Author: Clive Dorman
Photography: Tom Bingham
The market research makes it sound as though it's going to be a pushover. But the Qantas-Emirates alliance, one of the biggest deals in aviation, is a huge leap into the unknown. Just how far does loyalty extend? Will Europe-bound flyers accept difficult Dubai connections in exchange for avoidance of London Heathrow? Or will it deliver a free kick to operators in Asia, including British Airways and Cathay Pacific (who have just struck a new codesharing arrangement for Australia) and their one-stop trips to the continent?
Surely this is the million-dollar question for chief executive Alan Joyce as the first Qantas A380 takes off for the Gulf on 31 March. If it doesn't perform as advertised, the alliance will simply succeed in reducing the Australian brand to the status of booking agent and feeder network for the Emirates juggernaut, the world's biggest international airline.
And, on the face of it, that is what it will do. Qantas has confirmed Emirates won't alter its timetable for arrivals and departures at Dubai to improve connections for Qantas passengers. Qantas will simply divert its two daily London A380 services from Melbourne and Sydney to stop over in Dubai instead of Singapore to take advantage of existing early-morning London Heathrow arrival "slots" - commodities that are bought and sold for up to $20 million per takeoff-and-landing pair.
Those flights will transit in Dubai at about midnight local time, but won't connect with the big morning "wave" of Emirates onward flights to its 33 European destinations - one of the loudly touted benefits of the alliance.
For the fastest connections, Qantas customers will take later Qantas-codeshared Emirates services from all the major Australian cities, timed to arrive in Dubai at about dawn. Either that or they will take advantage of fast one-stop connections via Asia with Qantas's key competitors, such as Singapore Airlines, recent Oneworld inductee Malaysian Airlines, Cathay Pacific and British Airways.
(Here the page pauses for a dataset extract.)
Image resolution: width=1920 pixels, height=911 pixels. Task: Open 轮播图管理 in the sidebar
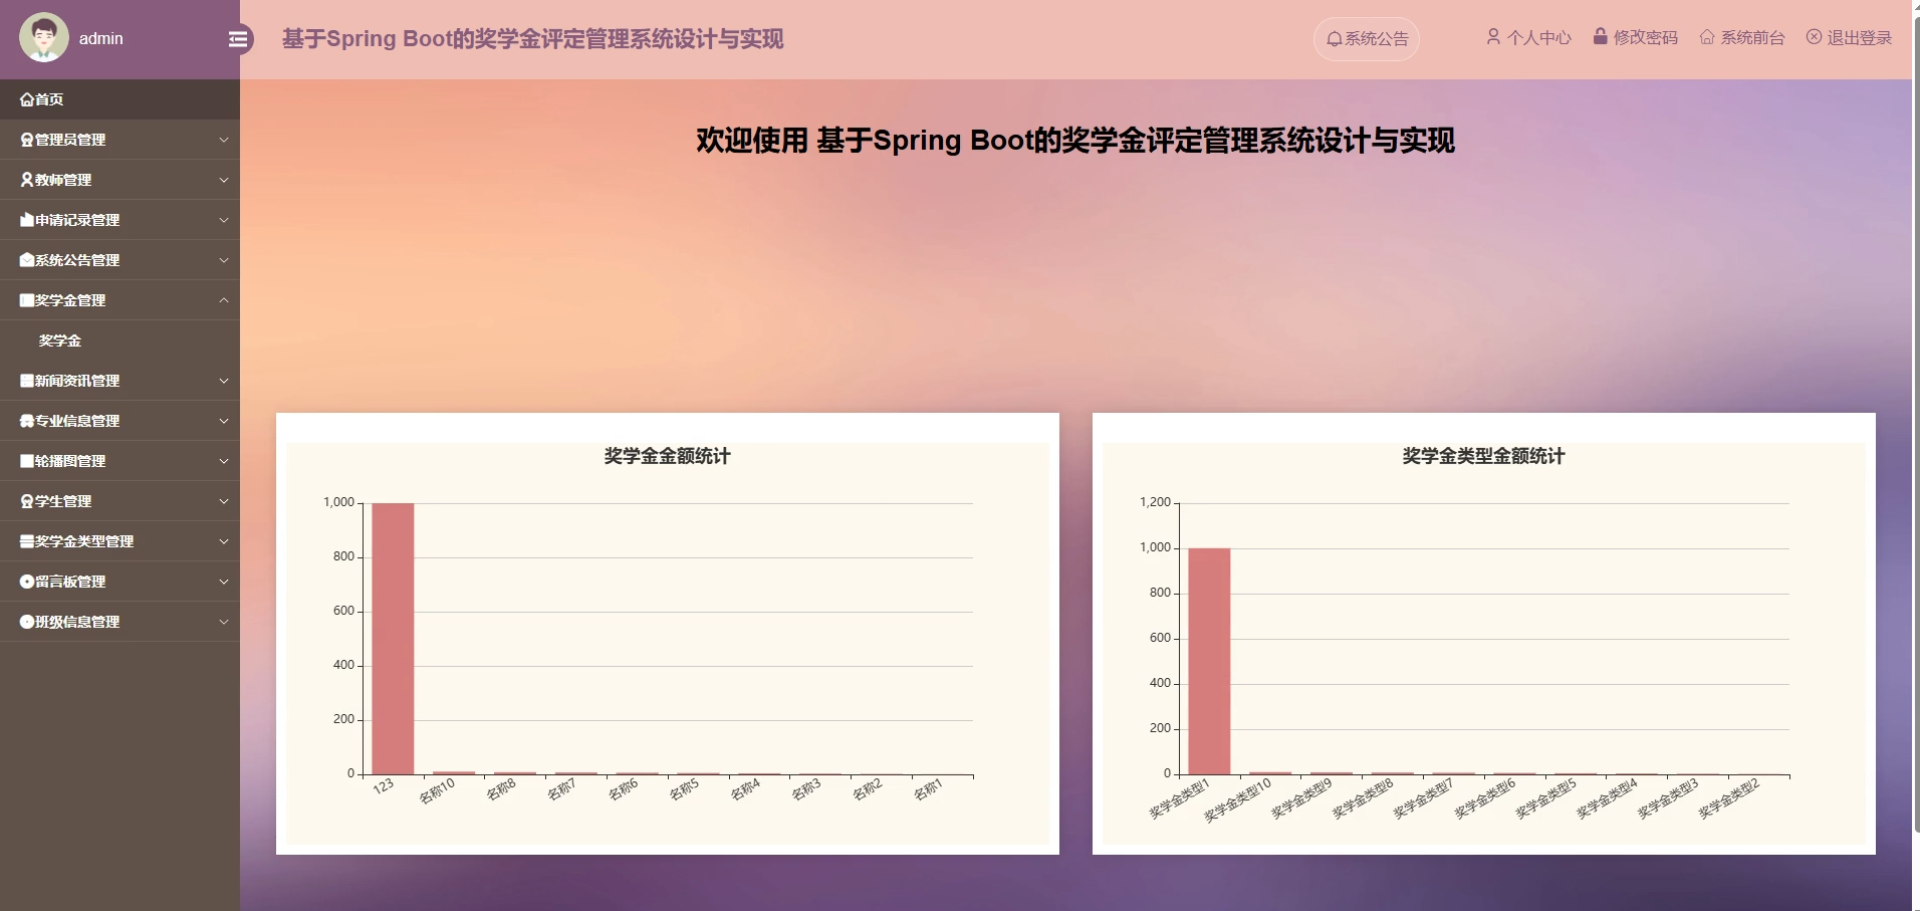point(120,461)
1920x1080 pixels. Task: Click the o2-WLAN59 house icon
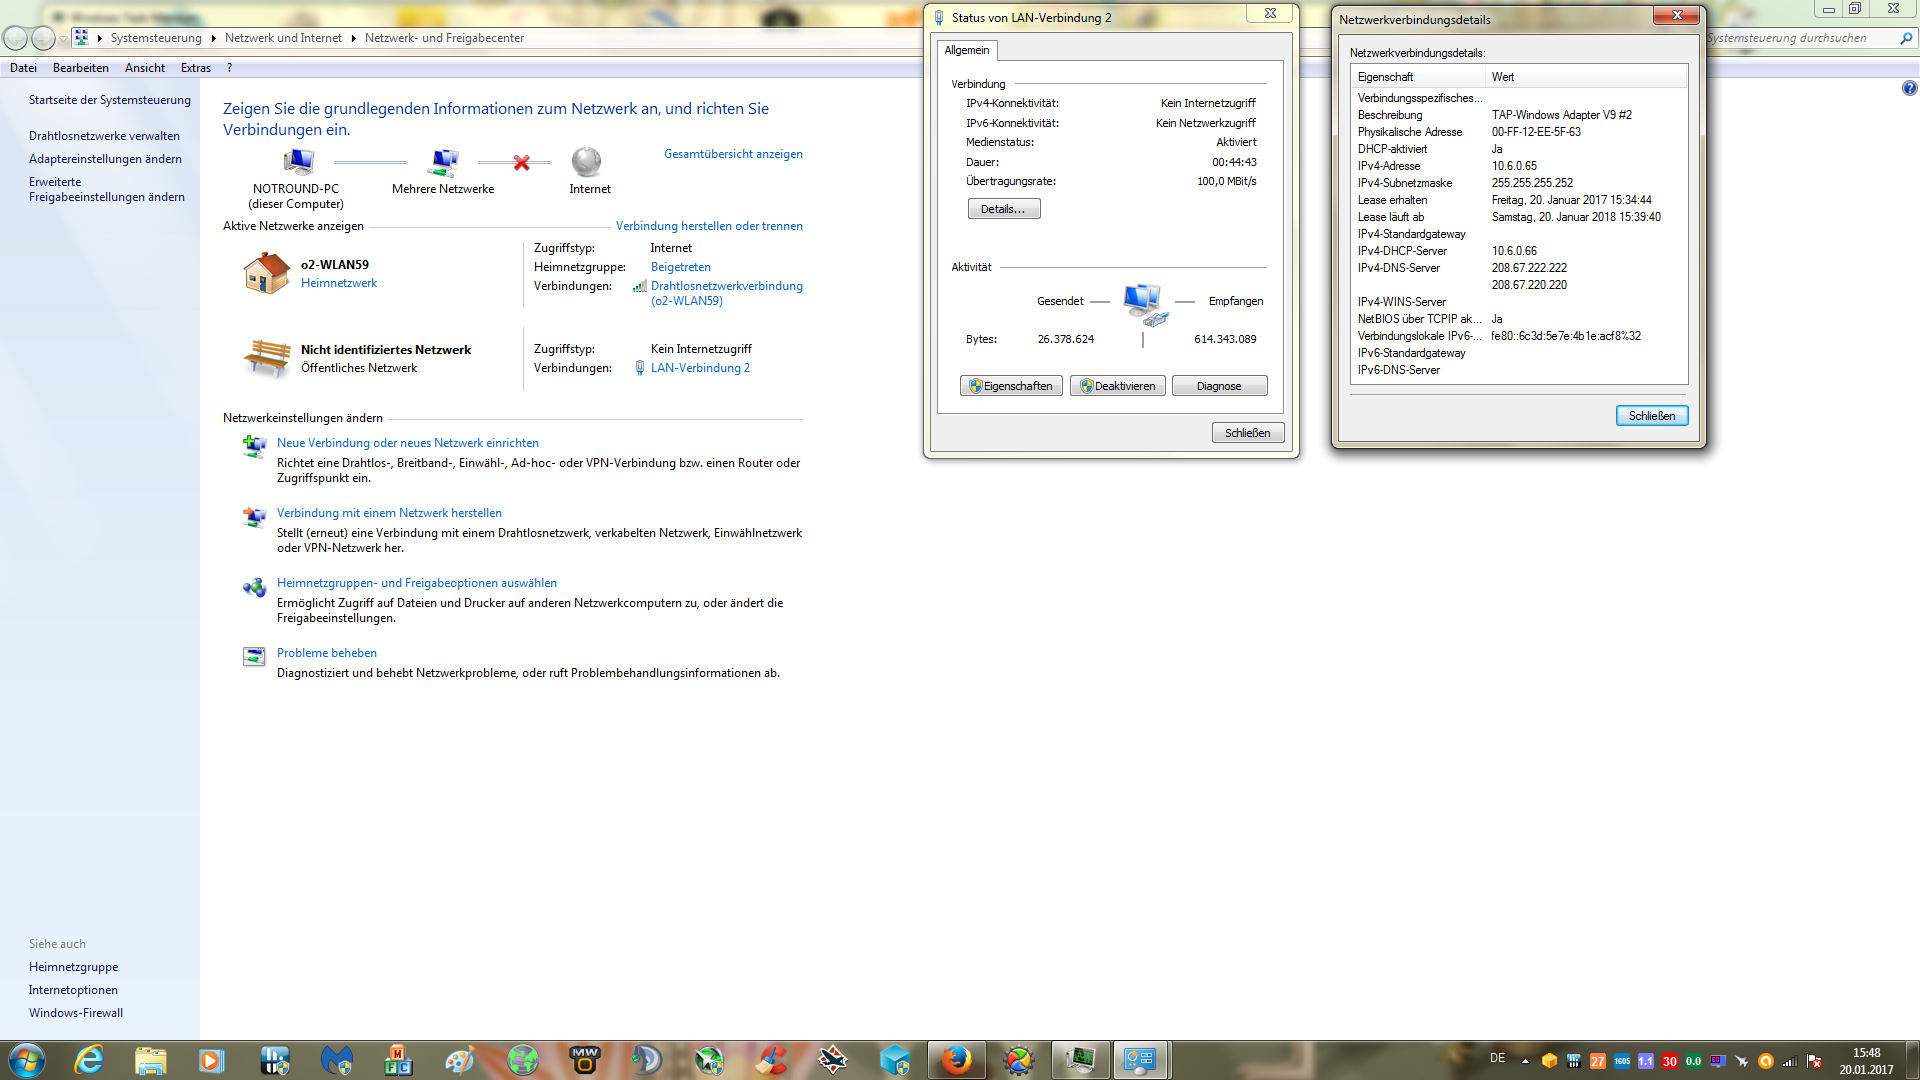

However, Qantas's extensive market testing - 2000 travellers questioned by Acuity Research in August and a further 500 questioned after the September announcement of the Qantas-Emirates alliance - suggests that not only is the alliance popular, but Dubai rates as well as South East Asian cities as a stopover. According to the research, Singapore is rated the best of the Australia-Europe transit stops (64 per cent of people are "quite interested" or "very interested"), but Dubai (61 per cent) was just behind with Hong Kong (60 per cent). Abu Dhabi (45 per cent), Shanghai (34 per cent), Kuala Lumpur (33 per cent) and Bangkok (33 per cent) lagged well behind.
In all, 75 per cent of those surveyed after the proposed partnership was announced thought it was "a good idea"; 13 per cent were unsure or "disinterested", while only 12 per cent felt it was a "bad idea". A total of 78 per cent said they were interested in the Qantas-Emirates partnership compared with 39 per cent for the Virgin-Etihad partnership, hubbed at Abu Dhabi just 140 kilometres from Dubai.
Then there are the lollies. Apart from the addition of the Emirates network as an earn-and-burn option for Qantas's eight million frequent flyers, Qantas will introduce its Dubai Connect program, matching Emirates' long stopover service in Dubai, which provides complimentary accommodation, transfers, meals and visa costs where connection time is greater than six hours and less than 24 hours for first and business-class passengers or greater than eight hours and less than 24 hours for premium economy and economy passengers, and where there is no earlier scheduled connection available.
For Australians, whose long-haul travels tend to be marathons compared with other world travellers, a single en route stop is a winner. After a flight of between 20 and 24 hours, the last thing an exhausted traveller wants is to change planes or even terminals at Heathrow in the early morning before a third flight to get to their destination.
Qantas says using Dubai as a sole stopover instead of using existing Qantas codeshares to continental Europe that double back from Heathrow will save three hours or more and typically about $100 in airport fees no longer added to the ticket price - although that "saving" can be illusory in the changeable landscape of frequent fare sales.
Both of Australia's main airline groups now rely on virtual networks through codeshares and joint ventures with foreign carriers, and the Emirates gamble for Qantas is a make-or-break attempt to re-energise the long-haul brand after a run of bad years caused by the ailing northern-hemisphere economies, high fuel prices and, critics would say, poor management.
Since it launched Jetstar in 2004 to take over its unprofitable routes, Qantas has been shrinking its international operations. Two years ago it had five daily flights to Europe; soon it will have just two.
Joyce has stuck doggedly to a plan to get the international division back into the black, cancelling A380 and Boeing Dreamliner orders, and, on the latest figures, he appears to be succeeding. "Over the long term I see our partnership with Emirates as a platform for growth," he says. "It is far bigger than a codeshare. Or even a joint services agreement. This is the biggest arrangement Qantas has ever entered into with another airline."
In the next months and years, travel consumers will have plenty to say about whether Joyce will be remembered as the man who saved Qantas International - or killed it.